In July 1885 the French chemist and microbiologist, Louis Pasteur offered the world the anti-rabies vaccine. He had already become 'the father of microbiology', purely by chance. As he was researching the reason why beet juice stored in jars turned sour, he discovered that the fermentation did not happen... by itself, but thanks to a microbe (see yeast). This was the day he decided to devote his life to the study of microbes, to find that they were responsible for many human diseases - which he first proved by identifying the anthrax bacterium as the cause of anthrax.
He published the findings, informed that it is transmitted by skin, breath and water, but did not know how to deal with it. He had just found the next task. It was solved half a century later by Alexander Fleming, discovering the antibiotic called 'penicillin'. He had noticed that the green mold produced a substance that 'nullified' the activity of some microbes.
Back to Pasteur, he was the first to experiment with bacterial cultures, which he did in his laboratory - and caused the death of birds. One of them she left unused while she was on vacation. He used it upon his return, without causing a problem to the health of the chickens that 'received' it. When he tried another culture on them, he noticed that again they did not show the slightest symptom. By chance he had discovered that organisms do not become infected with diseases if they are inoculated with weakened cultures of the microbes that cause them.
He tested the theory on other animals as well as on other microbes. Among other things, he saved the silk industry of France (finding the reason why the silkworms were sick). He introduced pasteurization as a way to prevent dangerous microorganisms from passing from animal milk to humans, while he was the one who isolated the tuberculosis bacillus. As for the rabies vaccine, it was the first operation he performed on a human when the father of a little boy asked him to save it. He saved it. Through global fundraising he found the resources to create the Institut Pasteur, in Paris, which dealt with rabies from its first day of operation (1888) before moving on to other diseases.
Then it started to acquire branches all over the world - it arrived in Greece in 1920, when the whole planet started working on vaccines for all diseases (eg whooping cough, tuberculosis, tetanus, etc.). In the 1950s, researchers focused on polio, which was responsible for the paralysis and death of millions of children over a 20-year period. When it first appeared (1905) a Swedish doctor warned that it was a contagious disease. The first effective vaccine appeared in 1952. The disease was 'defeated' in 1994 in America and in 2002 in Europe.

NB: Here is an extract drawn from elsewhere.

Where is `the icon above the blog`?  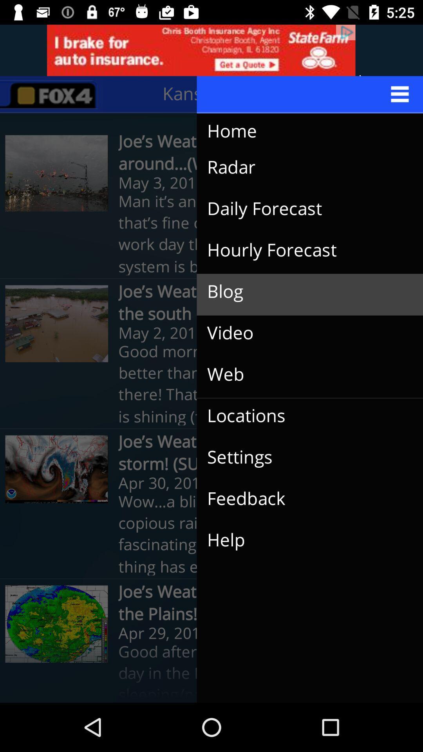
the icon above the blog is located at coordinates (303, 250).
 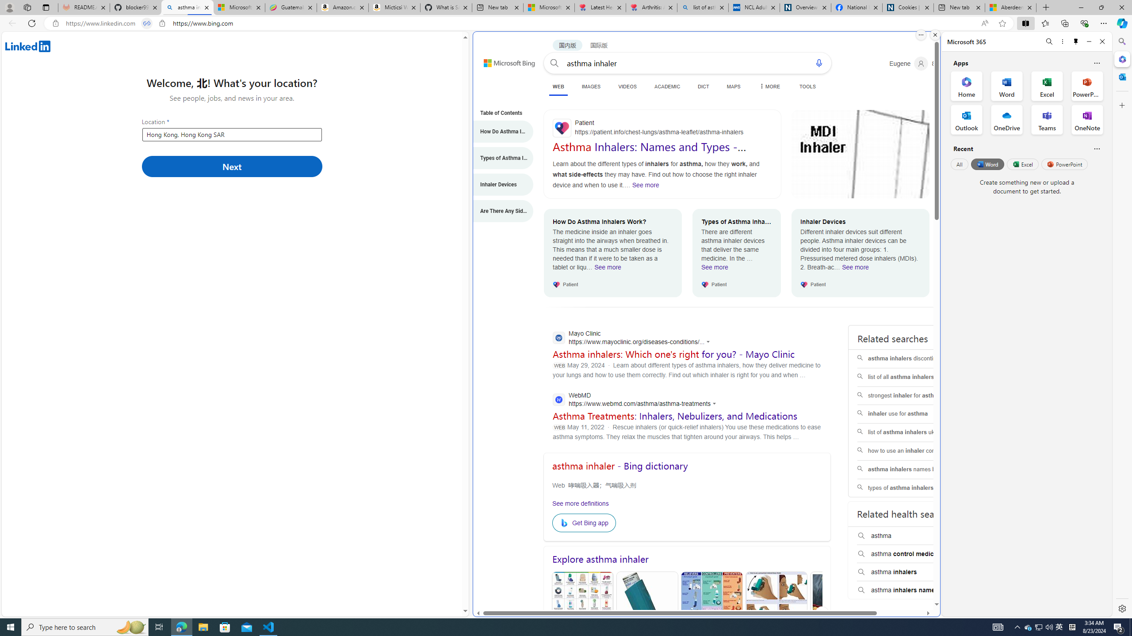 I want to click on 'inhaler use for asthma', so click(x=912, y=415).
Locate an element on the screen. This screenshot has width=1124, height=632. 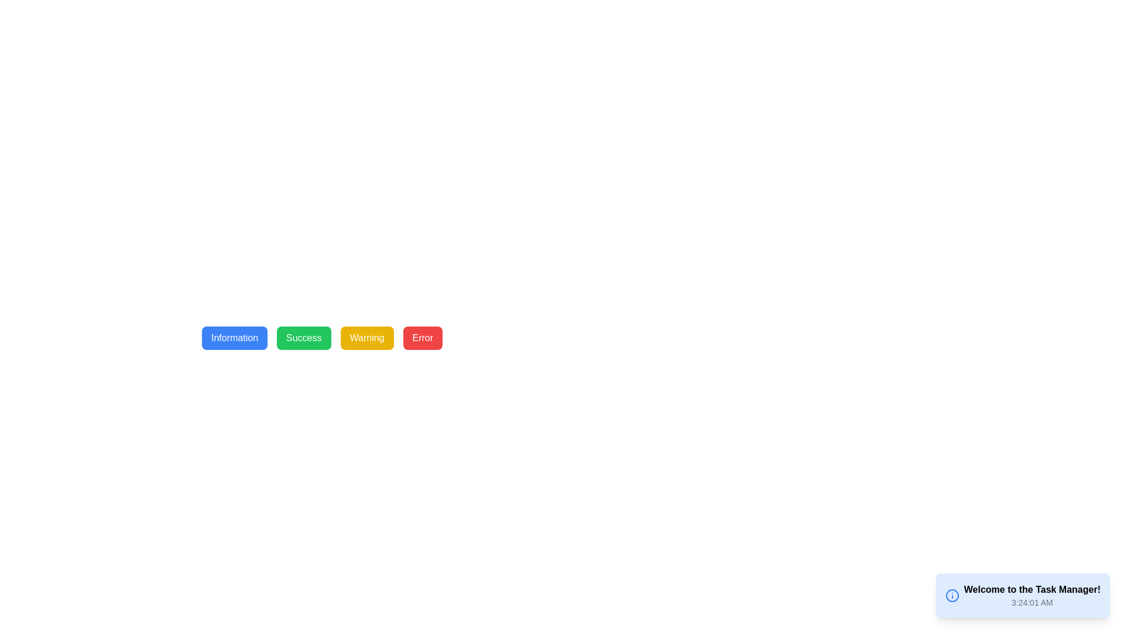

In 1963, this was also presented for measles (it had been around since 1675 when it hit Boston), as a result of years of research by a group led by John F. Enders (of Harvard), who has since been widely regarded as the 'father of modern vaccination' ' -he was also awarded a Nobel. An associate named Thomas Peebles collected blood from sick students at a private school outside Boston to attempt to isolate the virus. He succeeded, and then his team started working on the vaccine, which from being an 'enemy' had become the only way.